### EXERCISE AIM
Could you give the data that follows again exactly, without its pictures?
#### LISTED ENTRIES
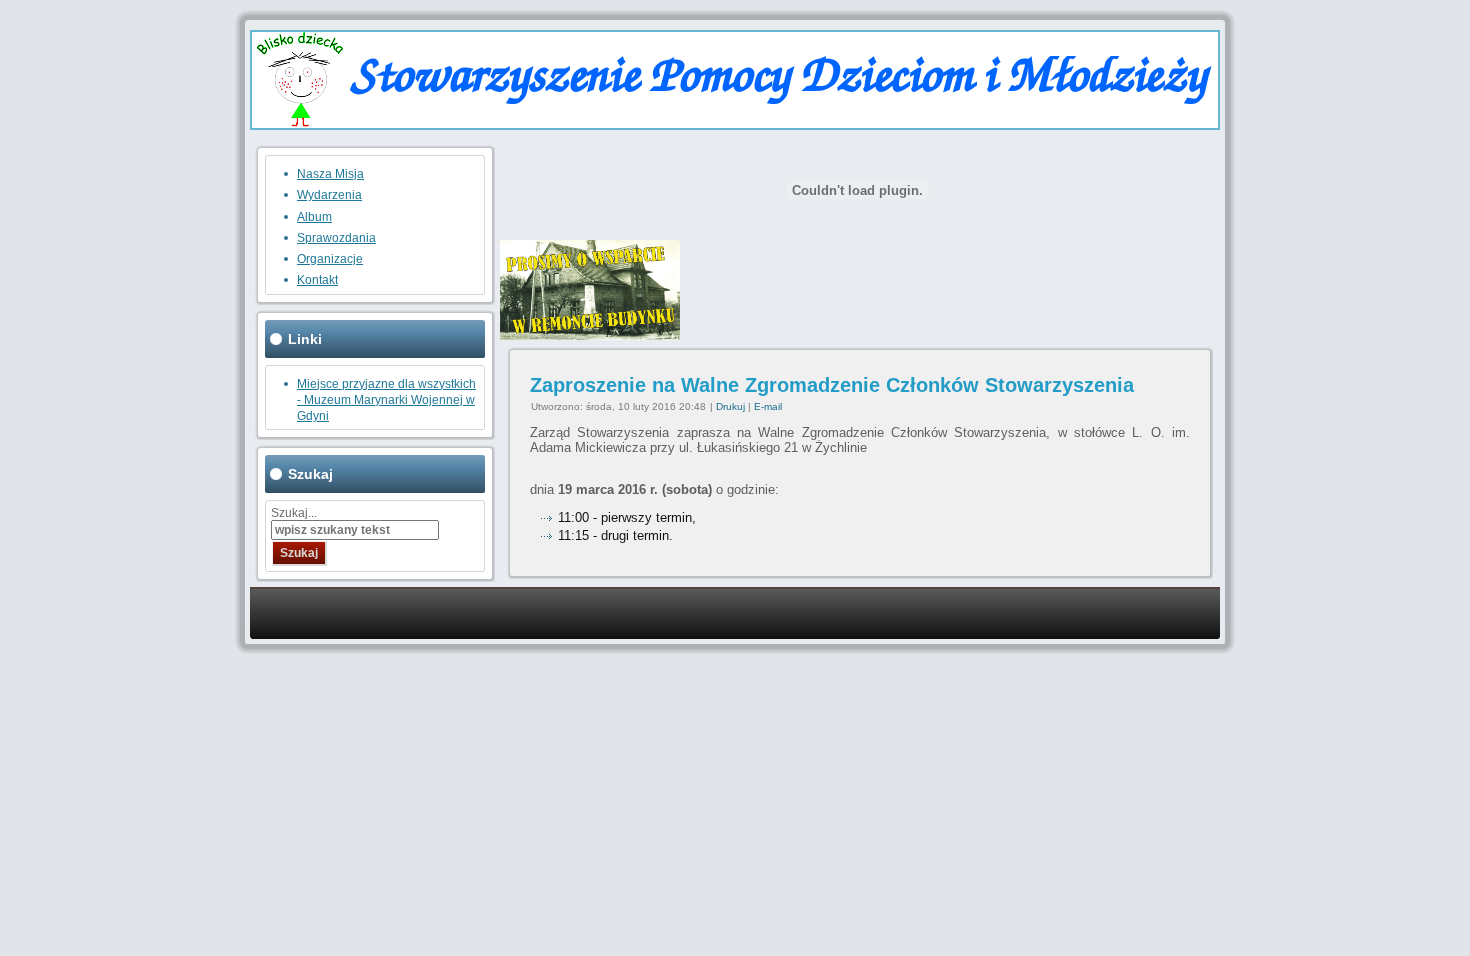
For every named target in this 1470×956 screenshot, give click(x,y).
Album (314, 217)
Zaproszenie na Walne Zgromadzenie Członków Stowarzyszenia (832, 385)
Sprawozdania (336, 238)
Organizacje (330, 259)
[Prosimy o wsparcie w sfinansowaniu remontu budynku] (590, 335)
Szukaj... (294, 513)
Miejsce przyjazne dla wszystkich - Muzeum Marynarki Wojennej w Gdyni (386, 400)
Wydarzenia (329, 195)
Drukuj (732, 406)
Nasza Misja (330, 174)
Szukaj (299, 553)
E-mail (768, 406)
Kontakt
########
### EXERCISE RESULT
For every named target in this 1470×956 screenshot, give click(x,y).
Album (314, 217)
Zaproszenie na Walne Zgromadzenie Członków Stowarzyszenia (832, 385)
Sprawozdania (336, 238)
Organizacje (330, 259)
[Prosimy o wsparcie w sfinansowaniu remontu budynku] (590, 335)
Szukaj... (294, 513)
Miejsce przyjazne dla wszystkich - Muzeum Marynarki Wojennej w Gdyni (386, 400)
Wydarzenia (329, 195)
Drukuj (732, 406)
Nasza Misja (330, 174)
Szukaj (299, 553)
E-mail (768, 406)
Kontakt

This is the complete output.